To simplify integration, the Test Runner Framework provides manifest shards for each language-specific runner. The following is an equivalent test runner CML for declaring the capabilities from the previous example component tests.

{
    include: [ "sys/testing/elf_test_runner.shard.cml" ]
}

Unit tests

Unit testing focuses on validating the individual units of code within your component and isolated from other components on the system. Unit tests should be hermetic, meaning that they do not require or provide additional capabilities outside of the test.
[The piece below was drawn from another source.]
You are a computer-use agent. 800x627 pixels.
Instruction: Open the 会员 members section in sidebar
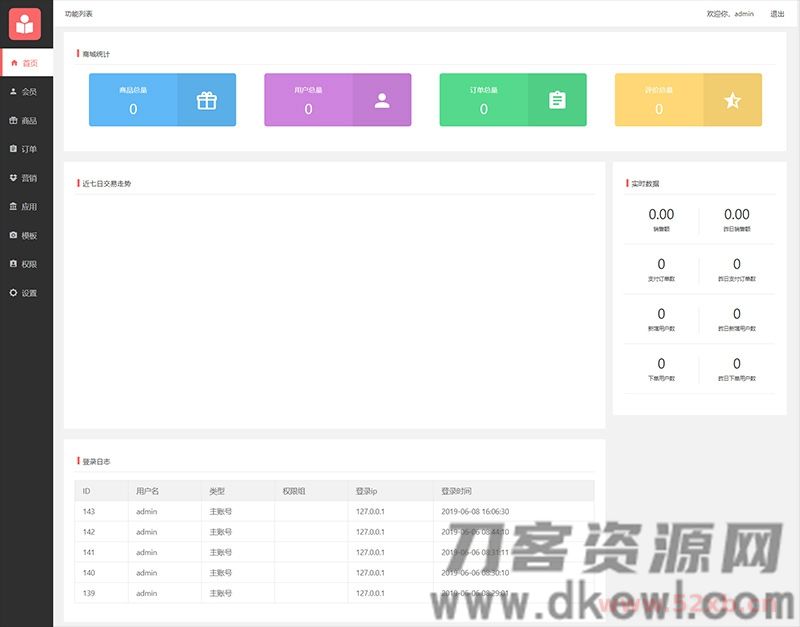coord(26,91)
The Fuchsia SDK provides additional templates to facilitate the creation of unit test components:

  • fuchsia_cc_test(): Compiles the C++ source code into a test binary. When added to a package, this rule also generates a minimal component manifest that references the test binary and requires no additional capabilities.
  • fuchsia_test_package(): Generates a Fuchsia package containing one or more test components and their dependencies.
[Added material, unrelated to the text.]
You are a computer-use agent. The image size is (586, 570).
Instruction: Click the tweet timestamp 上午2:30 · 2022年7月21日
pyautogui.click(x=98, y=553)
Below is an example BUILD.bazel snippet for including unit tests:

load(
    "fuchsia_cc_test",
    "fuchsia_select",
    "fuchsia_test_package",
)

fuchsia_cc_test(
    name = "hello_world_test",
    srcs = ["hello_world_test.cc"],
    deps = fuchsia_select({
      "@platforms//os:fuchsia": [
        "@fuchsia_sdk//pkg/fdio",
        "@fuchsia_sdk//pkg/syslog",
      ],
    }),
)

fuchsia_test_package(
    name = "unit_test_pkg",
    visibility = ["//visibility:public"],
    deps = [
      ":hello_world_test",
    ],
)

Exercise: Echo unit tests

In this exercise, you'll add unit tests to the echo component with the Test Runner Framework and run those tests in a FEMU environment.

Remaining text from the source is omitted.